JJ CAMP

 

 

 

CRUSH

 

        

It came at night; she half

expected murder

disappointment discomfiture

 

of other expectations

First: dark quiet

reigned-in blacker dream

 

dreams dreamer never

saw the crush

approached from her exposed

 

right side, eye unblinking

fracture fractured quiet

undone in the crush,

 

the crush. She breathed hard

knuckle bone against

bone, skin rent rendered

 

red under night’s

black blanket, unconscious

rifted shifting. Bright

 

light in her head, the crush

silent crush. She heard

something like television

 

snow crackled then

and then—nothing

nothing but the quiet

 

of nothing.
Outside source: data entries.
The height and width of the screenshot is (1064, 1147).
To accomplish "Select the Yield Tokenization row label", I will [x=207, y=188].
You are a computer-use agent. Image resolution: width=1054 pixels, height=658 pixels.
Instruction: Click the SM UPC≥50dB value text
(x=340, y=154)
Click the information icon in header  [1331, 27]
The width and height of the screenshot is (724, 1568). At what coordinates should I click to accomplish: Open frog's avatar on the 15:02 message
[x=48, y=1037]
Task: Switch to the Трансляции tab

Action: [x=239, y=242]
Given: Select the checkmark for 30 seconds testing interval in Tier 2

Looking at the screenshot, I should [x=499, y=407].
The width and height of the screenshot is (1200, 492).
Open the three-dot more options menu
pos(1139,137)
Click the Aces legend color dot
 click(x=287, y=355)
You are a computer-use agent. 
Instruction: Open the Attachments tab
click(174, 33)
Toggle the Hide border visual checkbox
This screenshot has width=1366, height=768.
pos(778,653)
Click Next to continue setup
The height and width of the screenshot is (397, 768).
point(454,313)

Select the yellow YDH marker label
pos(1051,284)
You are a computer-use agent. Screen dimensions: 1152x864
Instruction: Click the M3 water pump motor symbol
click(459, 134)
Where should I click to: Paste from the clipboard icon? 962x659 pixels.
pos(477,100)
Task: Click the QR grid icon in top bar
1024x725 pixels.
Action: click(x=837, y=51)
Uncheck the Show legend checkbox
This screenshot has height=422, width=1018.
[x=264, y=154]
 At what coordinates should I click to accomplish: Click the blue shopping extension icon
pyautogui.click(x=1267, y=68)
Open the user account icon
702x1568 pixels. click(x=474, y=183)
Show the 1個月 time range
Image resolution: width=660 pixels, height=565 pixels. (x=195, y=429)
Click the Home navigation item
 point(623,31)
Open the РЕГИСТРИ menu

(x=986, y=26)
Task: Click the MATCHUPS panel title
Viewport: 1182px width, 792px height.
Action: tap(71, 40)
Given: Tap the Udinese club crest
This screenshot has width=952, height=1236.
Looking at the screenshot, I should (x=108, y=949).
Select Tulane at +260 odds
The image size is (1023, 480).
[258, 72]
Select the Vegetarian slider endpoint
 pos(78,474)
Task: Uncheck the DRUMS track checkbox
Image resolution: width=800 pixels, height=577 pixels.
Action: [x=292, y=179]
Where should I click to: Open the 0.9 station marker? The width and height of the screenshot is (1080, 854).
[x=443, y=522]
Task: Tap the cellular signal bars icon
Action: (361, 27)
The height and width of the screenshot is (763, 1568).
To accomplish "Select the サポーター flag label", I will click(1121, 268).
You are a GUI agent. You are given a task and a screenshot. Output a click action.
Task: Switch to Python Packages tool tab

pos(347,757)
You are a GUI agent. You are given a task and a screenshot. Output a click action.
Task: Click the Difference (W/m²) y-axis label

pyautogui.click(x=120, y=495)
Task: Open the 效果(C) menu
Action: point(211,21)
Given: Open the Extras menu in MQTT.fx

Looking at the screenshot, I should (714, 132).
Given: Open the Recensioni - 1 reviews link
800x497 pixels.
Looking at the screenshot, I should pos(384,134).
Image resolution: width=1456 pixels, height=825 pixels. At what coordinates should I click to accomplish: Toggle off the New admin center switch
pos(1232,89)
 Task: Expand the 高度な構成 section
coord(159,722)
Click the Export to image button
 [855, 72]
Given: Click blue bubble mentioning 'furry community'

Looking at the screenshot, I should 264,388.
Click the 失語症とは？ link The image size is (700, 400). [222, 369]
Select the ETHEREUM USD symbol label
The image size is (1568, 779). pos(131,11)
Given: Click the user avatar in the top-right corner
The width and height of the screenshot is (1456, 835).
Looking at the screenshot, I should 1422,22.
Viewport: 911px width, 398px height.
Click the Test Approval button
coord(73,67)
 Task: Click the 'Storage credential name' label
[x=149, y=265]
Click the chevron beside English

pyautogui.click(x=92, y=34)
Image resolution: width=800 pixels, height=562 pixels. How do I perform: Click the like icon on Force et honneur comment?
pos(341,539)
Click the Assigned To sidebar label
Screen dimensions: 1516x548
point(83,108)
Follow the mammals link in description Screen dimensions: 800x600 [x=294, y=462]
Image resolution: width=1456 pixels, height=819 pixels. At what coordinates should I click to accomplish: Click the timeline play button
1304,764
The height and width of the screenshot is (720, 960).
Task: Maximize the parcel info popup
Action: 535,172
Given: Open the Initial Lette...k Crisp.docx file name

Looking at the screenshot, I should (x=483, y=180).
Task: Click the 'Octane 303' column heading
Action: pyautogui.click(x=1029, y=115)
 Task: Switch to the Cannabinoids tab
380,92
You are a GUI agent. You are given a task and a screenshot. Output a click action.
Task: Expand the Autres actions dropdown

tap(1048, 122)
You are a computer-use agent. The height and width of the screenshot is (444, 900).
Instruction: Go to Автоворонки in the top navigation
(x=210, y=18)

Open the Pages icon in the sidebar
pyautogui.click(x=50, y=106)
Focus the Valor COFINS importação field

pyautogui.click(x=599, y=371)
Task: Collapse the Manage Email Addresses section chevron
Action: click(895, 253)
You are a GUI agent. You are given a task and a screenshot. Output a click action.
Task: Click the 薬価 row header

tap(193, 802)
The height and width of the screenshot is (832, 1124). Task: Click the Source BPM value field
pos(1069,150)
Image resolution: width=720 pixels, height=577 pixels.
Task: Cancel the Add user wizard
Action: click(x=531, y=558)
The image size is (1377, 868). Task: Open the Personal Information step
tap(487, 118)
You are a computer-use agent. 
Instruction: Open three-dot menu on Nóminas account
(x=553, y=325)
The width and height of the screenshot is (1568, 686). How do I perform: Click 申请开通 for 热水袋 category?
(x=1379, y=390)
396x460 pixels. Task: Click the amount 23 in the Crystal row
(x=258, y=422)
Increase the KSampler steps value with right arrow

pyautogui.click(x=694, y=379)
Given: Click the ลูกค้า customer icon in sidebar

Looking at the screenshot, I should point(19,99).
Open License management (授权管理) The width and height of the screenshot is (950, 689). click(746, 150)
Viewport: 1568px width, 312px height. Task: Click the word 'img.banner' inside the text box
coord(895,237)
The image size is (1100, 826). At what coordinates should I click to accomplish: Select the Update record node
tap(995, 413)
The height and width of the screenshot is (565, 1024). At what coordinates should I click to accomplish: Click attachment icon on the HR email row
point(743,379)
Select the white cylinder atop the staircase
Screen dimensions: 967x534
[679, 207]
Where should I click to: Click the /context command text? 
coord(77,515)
She thought:

“So this is what it’s like.

This is what

 

it’s like to die

when fragments

of love crushed bone

 

skull bone collapses

yields to fist and flesh

and crush sometime

 

after twelve, when children

should be asleep, not

hearing, not listening

 

And this is how Mother

felt when Daddy—

when Daddy

 

when love in some disguise

some disgruntled love drunk

love comes home too late

 

or too soon.


JJ Camp's full-time job is as a cop. He has worked thirty years just outside of Philadelphia. He is also an adjunct professor of English at two local colleges. He has published many poems in scholarly collections, as well as a few small press anthologies. One of these was Jackie Sheeler's Off The Cuffs.  He was also a 2003 contributor to POETZ with "Days Unravelled." After retirement, in under three years, JJ plans to teach full-time, probably in North Carolina.